Movie Info
Movie Name: Promising Young Woman
Studio: Movie Studio
Genre(s): Movie Genre
Release Date(s): Movie Release Date
MPAA Rating: Movie Rating
An event happened in Cassie Thomas (Carey Mulligan) life in med school that changed her…she dropped out and now works as a barista at a local coffee shop while living with her parents (Clancy Brown and Jennifer Coolidge). She spends her nights going to bars and scaring men who think they are taking home a young, drunk girl for some fun…but the past is about to come back to haunt Cassie. When she meets a former classmate named Ryan Cooper (Bo Burnham), she learns realizes the people responsible for the pain she has been feeling moved on with their lives with no consequences. Cassie is out for revenge and is there to show that the past might be forgotten, but it can’t stay buried.
Written and directed by Emerald Fennell, Promising Young Woman is a dark comedy-drama thriller. The movie premiered at Sundance in 2020 before the COVID-19 outbreak and was released in December of that year. The film received positive reviews and received an Academy Award for Best Original Screenplay with nominations for Best Picture, Best Actress (Mulligan), Best Directing, and Best Film Editing.
Promising Young Woman is one of those movies that isn’t easy. Like with many dark comedies, it a movie that starts out with some fun moments and starts to takes dark, dark, dark turns. Due to the plot of the film a ******spoiler alert****** is in effect for the rest of the review.
The movie starts out a little misleading in that you think that the trauma happened to Cassie, but you shortly learn that it was Cassie’s best friend who suffered a very public drunken rape, reported it, has the charges dismissed, and later committed suicide. Cassie not only is angry about her friend and the injustice, but she has survivor’s guilt (she didn’t go with her). For the character it is a big game of What If?, but for the people involved in the attack, it was simply “remember when”. It is a case of “they were just kids”, and though many had moved on, that doesn’t help the victim of the crime…often for them, time is frozen.

Raises the question…was he a bad guy when you didn’t know about the past he had forgotten? If he never remembered, and you never knew, would your life had been happy?
The story feels a lot like a parallel to Looking for Mr. Goodbar which involved a woman seeking out more and more dangerous sexual partners which eventually leads to her death. Here, it isn’t a game for Cassie, but even early on, it feels like it won’t end well for her. The surfacing of a tape reignites her feeling for revenge, and the only slight fault (note slight) is that poison pill that Cassie leaves behind is pretty obvious (though it is still done well).
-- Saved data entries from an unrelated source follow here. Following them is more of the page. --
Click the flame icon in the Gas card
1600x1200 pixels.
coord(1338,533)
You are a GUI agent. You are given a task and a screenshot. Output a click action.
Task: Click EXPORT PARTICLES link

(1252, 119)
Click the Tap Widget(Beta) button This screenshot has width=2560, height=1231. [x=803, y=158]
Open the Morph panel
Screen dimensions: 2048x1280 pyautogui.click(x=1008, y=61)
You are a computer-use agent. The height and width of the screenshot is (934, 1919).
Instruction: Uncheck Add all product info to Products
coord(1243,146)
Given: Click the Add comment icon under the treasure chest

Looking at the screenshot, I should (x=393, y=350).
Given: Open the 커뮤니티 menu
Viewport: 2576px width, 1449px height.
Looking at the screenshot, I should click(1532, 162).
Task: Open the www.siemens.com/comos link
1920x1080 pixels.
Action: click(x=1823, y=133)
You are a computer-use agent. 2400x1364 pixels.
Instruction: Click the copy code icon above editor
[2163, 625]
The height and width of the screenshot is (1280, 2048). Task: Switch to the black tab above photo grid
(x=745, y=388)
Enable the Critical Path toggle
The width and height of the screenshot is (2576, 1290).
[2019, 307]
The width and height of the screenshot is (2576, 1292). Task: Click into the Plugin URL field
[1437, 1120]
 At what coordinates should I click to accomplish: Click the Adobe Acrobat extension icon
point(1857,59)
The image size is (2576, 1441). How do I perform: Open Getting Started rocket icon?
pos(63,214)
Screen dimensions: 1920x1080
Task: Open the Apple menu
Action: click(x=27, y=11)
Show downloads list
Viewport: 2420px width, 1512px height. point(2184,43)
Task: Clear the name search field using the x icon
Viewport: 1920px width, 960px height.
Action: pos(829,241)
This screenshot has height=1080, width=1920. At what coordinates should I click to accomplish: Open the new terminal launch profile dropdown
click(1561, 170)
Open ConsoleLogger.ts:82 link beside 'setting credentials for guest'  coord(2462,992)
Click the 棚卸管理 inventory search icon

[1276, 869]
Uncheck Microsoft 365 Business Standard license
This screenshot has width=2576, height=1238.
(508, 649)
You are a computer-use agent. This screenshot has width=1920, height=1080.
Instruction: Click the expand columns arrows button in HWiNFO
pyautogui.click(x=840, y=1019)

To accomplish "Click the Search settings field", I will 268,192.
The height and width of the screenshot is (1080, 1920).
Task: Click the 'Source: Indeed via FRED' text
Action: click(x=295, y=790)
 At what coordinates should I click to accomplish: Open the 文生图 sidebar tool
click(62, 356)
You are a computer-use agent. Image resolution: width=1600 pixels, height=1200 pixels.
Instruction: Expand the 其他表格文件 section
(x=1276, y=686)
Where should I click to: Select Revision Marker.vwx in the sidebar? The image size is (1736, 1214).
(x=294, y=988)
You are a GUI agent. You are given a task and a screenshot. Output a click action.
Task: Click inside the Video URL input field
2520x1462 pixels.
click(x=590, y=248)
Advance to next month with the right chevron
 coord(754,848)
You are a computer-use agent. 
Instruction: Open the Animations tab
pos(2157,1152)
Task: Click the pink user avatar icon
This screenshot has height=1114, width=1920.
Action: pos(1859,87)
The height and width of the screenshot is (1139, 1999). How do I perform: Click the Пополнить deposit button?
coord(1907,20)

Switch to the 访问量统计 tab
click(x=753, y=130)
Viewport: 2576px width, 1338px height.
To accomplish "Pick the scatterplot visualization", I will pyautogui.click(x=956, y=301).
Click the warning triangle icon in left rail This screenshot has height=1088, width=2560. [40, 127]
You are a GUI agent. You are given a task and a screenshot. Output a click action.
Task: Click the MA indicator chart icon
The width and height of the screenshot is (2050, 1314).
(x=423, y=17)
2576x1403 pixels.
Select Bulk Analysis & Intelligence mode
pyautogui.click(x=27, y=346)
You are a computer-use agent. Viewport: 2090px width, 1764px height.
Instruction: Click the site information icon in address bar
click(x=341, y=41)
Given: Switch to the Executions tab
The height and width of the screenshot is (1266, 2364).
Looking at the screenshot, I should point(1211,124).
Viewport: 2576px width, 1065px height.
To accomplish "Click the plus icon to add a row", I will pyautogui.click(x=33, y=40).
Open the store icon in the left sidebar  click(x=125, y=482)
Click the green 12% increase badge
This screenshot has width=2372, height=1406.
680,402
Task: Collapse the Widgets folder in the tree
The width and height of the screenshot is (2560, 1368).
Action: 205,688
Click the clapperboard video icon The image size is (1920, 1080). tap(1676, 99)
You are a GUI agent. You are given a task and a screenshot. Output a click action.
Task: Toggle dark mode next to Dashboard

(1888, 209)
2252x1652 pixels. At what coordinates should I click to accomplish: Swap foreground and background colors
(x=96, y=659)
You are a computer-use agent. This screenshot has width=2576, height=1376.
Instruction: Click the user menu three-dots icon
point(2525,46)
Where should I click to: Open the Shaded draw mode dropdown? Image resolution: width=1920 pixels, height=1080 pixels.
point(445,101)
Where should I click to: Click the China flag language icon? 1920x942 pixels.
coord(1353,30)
I’ve been a big Carrie Mulligan fan for years since her appearance on Doctor Who and she just seems to always bring something different to her roles. This movie has the wink and smile type feel to the character, but scenes like with Alfred Molina show she’s barely keeping in control. The film is loaded with great supporting roles including Alison Brie, Laverne Cox, Christopher Mintz-Plasse, Adam Brody, Clancy Brown, Molly Shannon, and Jennifer Coolidge among others…a lot of the guys Cassie confronts oddly all look rather alike (which feels intentional). The impressive scene between Mulligan and Connie Britton is a reminder that it isn’t just men who cover up these crimes and judge the women involved, but there is a culture of dismissiveness involving women as well.
The film also looks great. Fennell who has acted in multiple roles (she cameos as an internet instructor in the film) really demonstrates a great first outing and her connection to the material as the writer of course helps. The movie pops and scenes like the ending has everything come together both visually and thematically.
Promising Young Woman is an odd case of “revenge”. It isn’t Fatal Attraction where you root for the man who has made a mistake, but it also has moments where as a viewer you have to question if things can or should be “let go” and let the past be the past. Were the actions of the men and women wrong? Yes. Were they “just kids”? No. Had some of them changed their lives? Yes. Can a tiger change its stripes? No. Can people? Debatable. The movie asks the right questions and doesn’t give you a clean cut answer because there often aren’t clean cut answers…who is Cassie doing it for? Herself? Nina? The answer isn’t clear nor should it be.